The instructions for accessing MAF through the DataLab’s Jupyterlab are as follows:

  1. Sign up for a DataLab account. If you need an account - please go to https://datalab.noao.edu/ and click ‘Signup’; please add a reference to “LSST Simulations” or “LSST MAF” in the comment box so they can track signups related to the workshop. If you already have an account, just sign in with your existing account.
  2. Under ‘Quick Start’ on the DataLab page choose “Launch a Jupyter Notebook”. This will launch you into Jupyterlab. There is also a large blue button at the bottom of the page to “Launch a Jupyter Notebook”.
  3. If you are not familiar with Jupyterlab, you may find one of the DataLab tutorials available as part of your account in the “notebooks-latest” directory to be helpful. “notebooks-latest” is a link to a read-only directory containing the most up-to-date notebooks from the Data Lab notebook repository. To make a writeable copy of this directory, open a Terminal and type “getlatest” at the prompt.
  4. To start a new notebook with the LSST Sims MAF software loaded, double click on the “LSST SIMS MAF” icon in the “Notebook” section of the “Launcher” tab. You should see “LSST SIMS MAF (Py3, w.2020.45)” listed as the kernel in the top right of the notebook next to the open circle. If you do not have a “Launcher” tab open, go to File -> New Launcher to open a new “Launcher” tab.
  5. You are now in a Jupyter notebook that has the LSST simulations packages loaded. Test your setup by trying to run “import lsst.sims.maf.db as db” in a cell. If this works you are now set up. If this does not work, check that the “LSST Sims MAF” kernel is selected. You will know if you’re not in the LSST SIMS MAF kernel because you will get an error message saying that the lsst module is not available. Once you are in the correct kernel, the MAF modules should import without error. If you still have problems, please seek help on the workshop slack channel #scoc2020
  6. If you would like to try some of the tutorial notebooks from sims_maf_contrib (https://github.com/LSST-nonproject/sims_maf_contrib/tree/master/tutorials), you can copy the notebooks into your home directory like so: (In a jupyterlab notebook)

%%bash

cp -r '/data0/lsst_stack/repos/sims_maf_contrib/tutorials/' .

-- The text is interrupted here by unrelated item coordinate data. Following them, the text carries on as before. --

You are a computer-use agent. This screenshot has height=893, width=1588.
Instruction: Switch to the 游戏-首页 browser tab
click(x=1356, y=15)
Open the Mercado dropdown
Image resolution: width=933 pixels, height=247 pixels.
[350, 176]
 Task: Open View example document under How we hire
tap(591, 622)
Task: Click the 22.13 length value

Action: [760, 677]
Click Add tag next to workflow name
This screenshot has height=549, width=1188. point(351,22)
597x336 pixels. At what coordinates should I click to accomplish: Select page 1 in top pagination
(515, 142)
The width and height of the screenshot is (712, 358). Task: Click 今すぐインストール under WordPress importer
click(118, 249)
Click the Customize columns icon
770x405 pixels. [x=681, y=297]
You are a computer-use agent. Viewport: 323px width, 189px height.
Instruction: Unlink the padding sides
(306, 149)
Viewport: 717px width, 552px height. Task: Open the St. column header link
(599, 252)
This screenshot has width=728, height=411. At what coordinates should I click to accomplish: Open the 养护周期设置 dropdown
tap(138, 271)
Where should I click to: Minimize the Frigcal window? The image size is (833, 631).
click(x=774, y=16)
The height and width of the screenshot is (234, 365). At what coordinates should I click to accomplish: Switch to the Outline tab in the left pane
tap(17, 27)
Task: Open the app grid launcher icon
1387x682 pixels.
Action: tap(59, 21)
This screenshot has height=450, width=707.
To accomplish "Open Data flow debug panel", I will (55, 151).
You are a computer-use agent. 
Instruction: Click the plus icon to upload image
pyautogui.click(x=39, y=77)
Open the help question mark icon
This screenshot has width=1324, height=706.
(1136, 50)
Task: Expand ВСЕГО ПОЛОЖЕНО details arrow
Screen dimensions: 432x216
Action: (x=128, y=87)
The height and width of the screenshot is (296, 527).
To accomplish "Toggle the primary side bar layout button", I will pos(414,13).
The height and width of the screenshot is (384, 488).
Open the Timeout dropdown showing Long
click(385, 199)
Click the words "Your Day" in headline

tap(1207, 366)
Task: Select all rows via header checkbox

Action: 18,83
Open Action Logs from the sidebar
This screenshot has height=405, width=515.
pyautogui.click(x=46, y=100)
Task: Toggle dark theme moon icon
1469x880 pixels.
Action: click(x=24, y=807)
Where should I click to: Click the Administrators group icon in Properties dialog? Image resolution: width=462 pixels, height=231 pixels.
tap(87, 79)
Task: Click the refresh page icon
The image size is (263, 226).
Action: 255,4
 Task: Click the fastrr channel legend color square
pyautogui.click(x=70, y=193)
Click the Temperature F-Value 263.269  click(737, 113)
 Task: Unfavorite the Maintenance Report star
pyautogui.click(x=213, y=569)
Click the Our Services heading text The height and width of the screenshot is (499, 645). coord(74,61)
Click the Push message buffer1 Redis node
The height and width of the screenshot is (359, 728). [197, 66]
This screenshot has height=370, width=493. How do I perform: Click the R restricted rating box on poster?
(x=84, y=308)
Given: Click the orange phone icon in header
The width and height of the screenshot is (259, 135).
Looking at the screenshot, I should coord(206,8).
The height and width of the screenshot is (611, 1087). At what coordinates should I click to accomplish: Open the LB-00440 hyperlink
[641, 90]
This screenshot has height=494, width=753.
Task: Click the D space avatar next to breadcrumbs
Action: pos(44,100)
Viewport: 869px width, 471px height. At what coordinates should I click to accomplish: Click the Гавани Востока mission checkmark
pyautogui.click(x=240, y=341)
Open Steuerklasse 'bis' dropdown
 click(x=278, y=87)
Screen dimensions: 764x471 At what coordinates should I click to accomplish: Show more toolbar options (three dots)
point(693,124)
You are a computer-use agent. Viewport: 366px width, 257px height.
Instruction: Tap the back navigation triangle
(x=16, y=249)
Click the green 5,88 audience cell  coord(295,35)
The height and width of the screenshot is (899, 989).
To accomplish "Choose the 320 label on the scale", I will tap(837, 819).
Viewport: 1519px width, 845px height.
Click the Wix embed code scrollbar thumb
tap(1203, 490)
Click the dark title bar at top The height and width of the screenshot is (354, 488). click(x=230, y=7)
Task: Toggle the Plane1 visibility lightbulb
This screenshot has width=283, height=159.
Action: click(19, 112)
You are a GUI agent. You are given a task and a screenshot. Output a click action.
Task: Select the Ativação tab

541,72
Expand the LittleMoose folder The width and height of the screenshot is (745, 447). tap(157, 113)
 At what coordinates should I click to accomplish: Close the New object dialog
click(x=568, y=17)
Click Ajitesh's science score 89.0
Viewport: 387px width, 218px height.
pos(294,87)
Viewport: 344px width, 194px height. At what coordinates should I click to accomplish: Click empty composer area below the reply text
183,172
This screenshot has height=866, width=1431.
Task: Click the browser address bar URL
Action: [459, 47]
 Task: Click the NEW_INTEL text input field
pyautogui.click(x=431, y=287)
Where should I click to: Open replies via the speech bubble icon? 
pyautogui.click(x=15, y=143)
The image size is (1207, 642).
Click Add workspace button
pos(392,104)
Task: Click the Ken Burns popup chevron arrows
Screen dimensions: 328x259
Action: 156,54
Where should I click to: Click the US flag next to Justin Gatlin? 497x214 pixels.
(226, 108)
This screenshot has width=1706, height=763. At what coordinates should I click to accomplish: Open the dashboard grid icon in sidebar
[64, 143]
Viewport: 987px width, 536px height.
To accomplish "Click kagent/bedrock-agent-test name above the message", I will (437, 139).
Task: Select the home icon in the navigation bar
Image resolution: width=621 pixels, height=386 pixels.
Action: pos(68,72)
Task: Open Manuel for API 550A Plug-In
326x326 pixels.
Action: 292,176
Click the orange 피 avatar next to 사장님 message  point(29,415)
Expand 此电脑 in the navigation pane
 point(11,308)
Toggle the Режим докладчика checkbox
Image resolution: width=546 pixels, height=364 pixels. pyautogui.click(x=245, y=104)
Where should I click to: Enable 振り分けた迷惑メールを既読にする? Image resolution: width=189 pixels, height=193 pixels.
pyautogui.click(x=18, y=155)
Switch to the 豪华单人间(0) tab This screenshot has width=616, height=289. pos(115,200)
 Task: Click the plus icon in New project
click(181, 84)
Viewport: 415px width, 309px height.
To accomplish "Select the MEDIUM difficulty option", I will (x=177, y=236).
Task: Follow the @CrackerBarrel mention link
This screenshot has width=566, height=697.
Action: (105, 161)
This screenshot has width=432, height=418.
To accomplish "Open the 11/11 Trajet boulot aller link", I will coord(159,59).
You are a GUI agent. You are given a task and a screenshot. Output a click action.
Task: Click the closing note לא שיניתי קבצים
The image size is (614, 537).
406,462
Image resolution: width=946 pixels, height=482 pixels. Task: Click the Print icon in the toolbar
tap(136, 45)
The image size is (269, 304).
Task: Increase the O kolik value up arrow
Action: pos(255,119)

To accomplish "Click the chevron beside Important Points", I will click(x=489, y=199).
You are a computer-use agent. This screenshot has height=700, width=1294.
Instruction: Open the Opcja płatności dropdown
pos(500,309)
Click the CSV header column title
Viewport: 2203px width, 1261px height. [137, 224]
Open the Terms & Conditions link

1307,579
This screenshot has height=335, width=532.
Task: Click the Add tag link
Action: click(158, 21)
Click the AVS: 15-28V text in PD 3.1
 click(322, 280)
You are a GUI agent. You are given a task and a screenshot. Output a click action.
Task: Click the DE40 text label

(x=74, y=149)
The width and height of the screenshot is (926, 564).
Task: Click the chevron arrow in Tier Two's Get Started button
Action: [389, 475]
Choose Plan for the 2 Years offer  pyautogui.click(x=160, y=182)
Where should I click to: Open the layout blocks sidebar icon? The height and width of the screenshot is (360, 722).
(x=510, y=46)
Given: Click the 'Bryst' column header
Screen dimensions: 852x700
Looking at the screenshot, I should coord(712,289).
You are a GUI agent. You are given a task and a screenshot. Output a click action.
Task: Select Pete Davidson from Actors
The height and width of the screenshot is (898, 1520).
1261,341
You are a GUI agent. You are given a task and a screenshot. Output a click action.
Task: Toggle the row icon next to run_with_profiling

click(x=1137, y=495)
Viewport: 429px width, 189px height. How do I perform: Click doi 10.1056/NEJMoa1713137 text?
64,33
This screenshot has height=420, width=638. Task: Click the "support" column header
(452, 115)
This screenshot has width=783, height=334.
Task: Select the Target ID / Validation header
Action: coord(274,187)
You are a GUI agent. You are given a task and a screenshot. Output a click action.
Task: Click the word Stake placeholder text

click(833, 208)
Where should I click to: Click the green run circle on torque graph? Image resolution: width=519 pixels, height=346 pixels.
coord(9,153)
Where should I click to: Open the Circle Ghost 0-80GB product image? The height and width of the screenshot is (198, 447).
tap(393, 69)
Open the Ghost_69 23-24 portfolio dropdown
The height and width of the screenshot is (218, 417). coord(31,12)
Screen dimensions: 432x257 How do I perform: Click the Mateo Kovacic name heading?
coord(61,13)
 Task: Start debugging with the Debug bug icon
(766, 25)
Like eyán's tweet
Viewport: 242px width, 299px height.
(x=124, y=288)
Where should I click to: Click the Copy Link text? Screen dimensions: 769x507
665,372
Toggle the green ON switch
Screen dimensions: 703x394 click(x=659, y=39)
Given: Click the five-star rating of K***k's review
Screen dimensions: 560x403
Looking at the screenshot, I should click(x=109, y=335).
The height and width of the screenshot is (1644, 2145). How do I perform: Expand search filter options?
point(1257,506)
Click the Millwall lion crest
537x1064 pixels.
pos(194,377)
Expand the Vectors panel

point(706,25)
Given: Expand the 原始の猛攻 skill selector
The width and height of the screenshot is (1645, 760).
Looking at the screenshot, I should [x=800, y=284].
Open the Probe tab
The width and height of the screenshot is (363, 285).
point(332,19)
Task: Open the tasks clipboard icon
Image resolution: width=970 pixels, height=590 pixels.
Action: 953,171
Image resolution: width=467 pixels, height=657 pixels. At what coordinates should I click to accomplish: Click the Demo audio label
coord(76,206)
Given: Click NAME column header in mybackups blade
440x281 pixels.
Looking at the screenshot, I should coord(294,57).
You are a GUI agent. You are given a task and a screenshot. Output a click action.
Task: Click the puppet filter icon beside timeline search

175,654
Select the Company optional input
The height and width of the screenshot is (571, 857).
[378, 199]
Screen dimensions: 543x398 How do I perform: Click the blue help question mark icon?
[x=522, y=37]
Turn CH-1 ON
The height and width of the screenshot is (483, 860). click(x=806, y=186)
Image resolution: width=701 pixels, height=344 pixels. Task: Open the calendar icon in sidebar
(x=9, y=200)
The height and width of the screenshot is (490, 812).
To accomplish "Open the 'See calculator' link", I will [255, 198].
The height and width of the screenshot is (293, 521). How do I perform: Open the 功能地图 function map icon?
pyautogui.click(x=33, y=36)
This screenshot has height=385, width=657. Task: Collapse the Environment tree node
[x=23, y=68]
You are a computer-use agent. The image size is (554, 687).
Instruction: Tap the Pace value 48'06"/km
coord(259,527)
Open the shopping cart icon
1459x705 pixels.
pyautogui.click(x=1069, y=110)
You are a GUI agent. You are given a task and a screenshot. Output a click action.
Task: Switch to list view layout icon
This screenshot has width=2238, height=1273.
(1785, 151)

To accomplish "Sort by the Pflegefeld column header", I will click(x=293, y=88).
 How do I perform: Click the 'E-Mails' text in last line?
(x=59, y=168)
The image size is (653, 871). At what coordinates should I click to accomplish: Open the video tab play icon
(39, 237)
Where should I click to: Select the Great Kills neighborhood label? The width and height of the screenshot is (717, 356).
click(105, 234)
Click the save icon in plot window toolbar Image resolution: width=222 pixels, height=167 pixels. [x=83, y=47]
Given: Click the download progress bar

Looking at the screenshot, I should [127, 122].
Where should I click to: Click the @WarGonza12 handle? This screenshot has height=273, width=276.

You should then see a directory (in the left column of jupyterlab ) called ‘tutorials’ which contains a copy of the tutorial notebooks. You can run any of these – but please be sure to select the “LSST SIMS MAF” kernel (to the upper right next to the open circle) after opening the notebook.

I suggest starting with the “Introduction Notebook” – please update the line where you connect to the database from

opsdb = db.OpsimDatabase('baseline2018a.db')

to

opsdb = db.OpsimDatabase('/sims_maf/fbs_1.5/baseline/baseline_v1.5_10yrs.db')

  1. For hands-on help during the workshop (for getting setup or for more specific metric work), please ask on the workshop slack channel #scoc2020, or post on community.lsst.org in the Science / SurveyStrategy category to discuss and enlist help from a wider audience.
  2. When you are ready for more opsim outputs: the opsim databases are available on the DataLab science platform at:

/sims_maf/fbs_1.5 (for the 1.5 outputs) and

/sims_maf/fbs_1.6 (for the 1.6 outputs)

  1. *** An important note: ***

There is a bug in the DataLab setup and how it is interacting with the LSST software, that we haven’t solved yet, that causes notebook cells using “!” to escape to the shell to hang. However, using %%bash magic inside a notebook cell will work – so please use that, or some of the python ‘os’ module commands if you need to issue shell commands from a notebook.


If you have questions or need help during the workshop, please send a message on workshop Slack channel #scoc2020 or post on community.lsst.org to enlist help from a wider audience.


We hope the DataLab science platform is useful and can help people get working with MAF quickly.